:: Information provided

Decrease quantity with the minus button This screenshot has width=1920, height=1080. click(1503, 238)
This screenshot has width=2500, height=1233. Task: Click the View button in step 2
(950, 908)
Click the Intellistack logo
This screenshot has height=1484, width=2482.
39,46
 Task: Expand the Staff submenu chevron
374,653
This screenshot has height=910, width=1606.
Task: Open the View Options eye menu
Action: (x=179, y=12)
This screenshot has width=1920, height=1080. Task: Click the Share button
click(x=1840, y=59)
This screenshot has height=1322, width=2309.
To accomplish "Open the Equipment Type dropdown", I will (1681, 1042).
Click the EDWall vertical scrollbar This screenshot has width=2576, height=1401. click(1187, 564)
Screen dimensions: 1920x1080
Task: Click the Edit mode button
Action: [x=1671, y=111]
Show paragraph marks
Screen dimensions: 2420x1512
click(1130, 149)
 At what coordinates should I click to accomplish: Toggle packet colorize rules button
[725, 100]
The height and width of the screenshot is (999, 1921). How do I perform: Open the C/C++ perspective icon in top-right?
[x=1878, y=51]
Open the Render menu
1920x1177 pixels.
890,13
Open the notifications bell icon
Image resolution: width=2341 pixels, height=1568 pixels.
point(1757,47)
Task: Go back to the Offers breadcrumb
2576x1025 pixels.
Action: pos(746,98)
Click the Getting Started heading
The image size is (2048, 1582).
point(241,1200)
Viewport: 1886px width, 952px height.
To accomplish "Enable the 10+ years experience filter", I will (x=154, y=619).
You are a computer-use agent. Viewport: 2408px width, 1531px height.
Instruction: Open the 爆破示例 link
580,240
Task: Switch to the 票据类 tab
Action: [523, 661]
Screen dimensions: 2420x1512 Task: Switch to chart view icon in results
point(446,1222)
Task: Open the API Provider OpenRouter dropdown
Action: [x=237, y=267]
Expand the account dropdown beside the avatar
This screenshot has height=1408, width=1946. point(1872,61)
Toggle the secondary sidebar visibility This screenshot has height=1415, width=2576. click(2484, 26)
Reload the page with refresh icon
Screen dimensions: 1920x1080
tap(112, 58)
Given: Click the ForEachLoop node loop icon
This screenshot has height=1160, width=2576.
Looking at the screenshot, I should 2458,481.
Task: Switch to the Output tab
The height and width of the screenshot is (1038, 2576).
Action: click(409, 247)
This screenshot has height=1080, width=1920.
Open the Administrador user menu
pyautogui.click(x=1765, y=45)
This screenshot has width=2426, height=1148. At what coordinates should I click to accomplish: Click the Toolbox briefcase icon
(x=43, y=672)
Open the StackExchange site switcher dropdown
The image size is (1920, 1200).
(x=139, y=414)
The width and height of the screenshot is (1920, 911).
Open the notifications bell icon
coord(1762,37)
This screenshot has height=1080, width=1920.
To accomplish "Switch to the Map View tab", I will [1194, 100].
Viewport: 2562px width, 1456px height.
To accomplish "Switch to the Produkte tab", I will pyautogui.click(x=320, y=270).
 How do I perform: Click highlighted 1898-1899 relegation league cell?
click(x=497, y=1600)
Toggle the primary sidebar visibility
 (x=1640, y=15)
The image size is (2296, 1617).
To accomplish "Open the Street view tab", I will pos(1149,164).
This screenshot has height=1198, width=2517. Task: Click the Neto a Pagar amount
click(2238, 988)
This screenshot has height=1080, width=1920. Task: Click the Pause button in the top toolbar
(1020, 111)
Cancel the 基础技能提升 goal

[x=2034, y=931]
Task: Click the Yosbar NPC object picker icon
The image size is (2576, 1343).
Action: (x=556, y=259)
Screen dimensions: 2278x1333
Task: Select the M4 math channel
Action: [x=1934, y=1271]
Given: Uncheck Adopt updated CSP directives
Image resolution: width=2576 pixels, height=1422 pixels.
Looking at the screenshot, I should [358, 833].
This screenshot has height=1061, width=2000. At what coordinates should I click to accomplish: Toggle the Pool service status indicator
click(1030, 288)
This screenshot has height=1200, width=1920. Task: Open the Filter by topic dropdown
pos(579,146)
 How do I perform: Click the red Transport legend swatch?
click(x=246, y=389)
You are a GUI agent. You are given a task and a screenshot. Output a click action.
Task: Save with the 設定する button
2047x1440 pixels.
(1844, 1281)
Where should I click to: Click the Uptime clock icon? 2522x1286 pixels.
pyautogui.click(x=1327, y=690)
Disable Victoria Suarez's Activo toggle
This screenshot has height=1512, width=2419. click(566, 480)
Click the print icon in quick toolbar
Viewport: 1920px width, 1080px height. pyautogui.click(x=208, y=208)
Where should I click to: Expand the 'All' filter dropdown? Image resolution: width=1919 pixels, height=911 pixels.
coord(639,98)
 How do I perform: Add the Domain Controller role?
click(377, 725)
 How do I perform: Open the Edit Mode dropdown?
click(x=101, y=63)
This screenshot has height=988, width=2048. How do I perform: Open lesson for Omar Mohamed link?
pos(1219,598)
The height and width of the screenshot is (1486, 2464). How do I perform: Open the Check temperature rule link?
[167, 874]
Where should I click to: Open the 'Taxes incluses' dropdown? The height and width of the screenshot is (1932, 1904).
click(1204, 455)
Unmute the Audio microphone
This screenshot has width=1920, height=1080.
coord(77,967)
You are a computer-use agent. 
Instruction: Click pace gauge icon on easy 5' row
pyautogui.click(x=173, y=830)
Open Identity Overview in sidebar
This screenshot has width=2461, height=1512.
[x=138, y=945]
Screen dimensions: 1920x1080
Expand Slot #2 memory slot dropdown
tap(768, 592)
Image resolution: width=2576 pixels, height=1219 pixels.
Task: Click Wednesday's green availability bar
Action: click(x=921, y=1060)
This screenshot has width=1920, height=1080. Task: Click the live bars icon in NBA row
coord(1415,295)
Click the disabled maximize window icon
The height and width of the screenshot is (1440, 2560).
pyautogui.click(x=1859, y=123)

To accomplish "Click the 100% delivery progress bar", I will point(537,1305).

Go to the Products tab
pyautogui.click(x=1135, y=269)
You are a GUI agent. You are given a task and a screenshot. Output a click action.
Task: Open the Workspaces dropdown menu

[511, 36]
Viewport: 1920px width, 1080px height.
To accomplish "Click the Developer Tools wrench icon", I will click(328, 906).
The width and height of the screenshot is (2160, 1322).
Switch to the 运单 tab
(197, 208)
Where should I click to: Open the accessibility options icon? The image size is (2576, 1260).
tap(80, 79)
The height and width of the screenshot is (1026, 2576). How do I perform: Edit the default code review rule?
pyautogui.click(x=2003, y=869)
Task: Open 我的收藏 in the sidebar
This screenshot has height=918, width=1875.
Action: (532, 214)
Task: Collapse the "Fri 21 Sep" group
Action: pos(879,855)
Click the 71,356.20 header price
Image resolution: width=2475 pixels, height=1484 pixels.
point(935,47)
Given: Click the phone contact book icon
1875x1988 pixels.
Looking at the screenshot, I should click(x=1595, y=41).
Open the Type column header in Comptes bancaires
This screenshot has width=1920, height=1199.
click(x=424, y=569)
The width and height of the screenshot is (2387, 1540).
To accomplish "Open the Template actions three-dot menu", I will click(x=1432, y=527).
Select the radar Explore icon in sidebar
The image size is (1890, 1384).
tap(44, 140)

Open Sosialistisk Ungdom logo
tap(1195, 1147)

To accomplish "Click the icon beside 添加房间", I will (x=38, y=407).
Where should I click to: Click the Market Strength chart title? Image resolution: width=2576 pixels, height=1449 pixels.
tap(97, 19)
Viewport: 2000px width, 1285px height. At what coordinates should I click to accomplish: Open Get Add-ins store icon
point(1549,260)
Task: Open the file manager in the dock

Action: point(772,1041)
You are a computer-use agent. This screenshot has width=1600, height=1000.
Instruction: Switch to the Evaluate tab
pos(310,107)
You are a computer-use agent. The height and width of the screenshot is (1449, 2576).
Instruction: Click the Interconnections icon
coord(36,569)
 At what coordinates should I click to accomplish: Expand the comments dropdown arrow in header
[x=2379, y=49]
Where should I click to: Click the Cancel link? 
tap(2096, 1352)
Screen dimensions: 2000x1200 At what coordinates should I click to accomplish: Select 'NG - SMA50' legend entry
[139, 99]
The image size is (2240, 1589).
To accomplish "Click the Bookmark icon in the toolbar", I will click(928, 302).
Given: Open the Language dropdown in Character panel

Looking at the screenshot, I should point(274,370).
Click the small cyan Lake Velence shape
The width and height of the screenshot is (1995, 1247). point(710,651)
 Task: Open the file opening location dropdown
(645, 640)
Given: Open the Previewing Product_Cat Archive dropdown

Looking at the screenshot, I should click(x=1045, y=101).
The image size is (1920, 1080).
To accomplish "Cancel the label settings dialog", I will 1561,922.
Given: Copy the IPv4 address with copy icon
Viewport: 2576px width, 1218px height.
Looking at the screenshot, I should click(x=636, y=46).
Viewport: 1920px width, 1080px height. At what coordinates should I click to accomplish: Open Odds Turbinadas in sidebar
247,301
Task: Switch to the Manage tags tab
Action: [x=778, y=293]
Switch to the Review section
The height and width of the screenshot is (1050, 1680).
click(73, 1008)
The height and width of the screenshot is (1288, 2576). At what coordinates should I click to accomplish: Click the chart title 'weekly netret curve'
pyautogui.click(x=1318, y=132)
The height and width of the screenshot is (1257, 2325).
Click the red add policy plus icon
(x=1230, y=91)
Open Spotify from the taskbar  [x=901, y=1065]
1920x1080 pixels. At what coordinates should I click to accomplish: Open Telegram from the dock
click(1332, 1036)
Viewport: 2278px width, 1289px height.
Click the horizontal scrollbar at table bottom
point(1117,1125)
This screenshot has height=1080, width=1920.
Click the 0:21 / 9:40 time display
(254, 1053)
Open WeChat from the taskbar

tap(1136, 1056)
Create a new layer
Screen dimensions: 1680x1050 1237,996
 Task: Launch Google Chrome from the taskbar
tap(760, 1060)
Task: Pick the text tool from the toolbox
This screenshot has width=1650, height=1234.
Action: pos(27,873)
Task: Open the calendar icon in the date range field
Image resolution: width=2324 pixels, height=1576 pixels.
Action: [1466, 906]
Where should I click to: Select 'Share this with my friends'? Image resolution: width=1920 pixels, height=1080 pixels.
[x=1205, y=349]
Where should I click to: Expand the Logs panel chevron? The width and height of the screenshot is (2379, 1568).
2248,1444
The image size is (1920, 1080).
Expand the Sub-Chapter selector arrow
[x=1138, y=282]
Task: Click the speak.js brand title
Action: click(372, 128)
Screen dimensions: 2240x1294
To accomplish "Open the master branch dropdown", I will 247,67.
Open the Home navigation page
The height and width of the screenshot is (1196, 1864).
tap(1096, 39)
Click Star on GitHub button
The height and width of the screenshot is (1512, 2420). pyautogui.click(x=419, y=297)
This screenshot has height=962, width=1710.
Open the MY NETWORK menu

::::

Work to be completed:
Starting at the line above that contains "The height and width of the screenshot is (1257, 2325).", repeat each line exactly up to and including the line that contains "Task: Open the calendar", and stop there.

Answer to the exercise:
The height and width of the screenshot is (1257, 2325).
Click the red add policy plus icon
(x=1230, y=91)
Open Spotify from the taskbar  [x=901, y=1065]
1920x1080 pixels. At what coordinates should I click to accomplish: Open Telegram from the dock
click(1332, 1036)
Viewport: 2278px width, 1289px height.
Click the horizontal scrollbar at table bottom
point(1117,1125)
This screenshot has height=1080, width=1920.
Click the 0:21 / 9:40 time display
(254, 1053)
Open WeChat from the taskbar

tap(1136, 1056)
Create a new layer
Screen dimensions: 1680x1050 1237,996
 Task: Launch Google Chrome from the taskbar
tap(760, 1060)
Task: Pick the text tool from the toolbox
This screenshot has width=1650, height=1234.
Action: pos(27,873)
Task: Open the calendar icon in the date range field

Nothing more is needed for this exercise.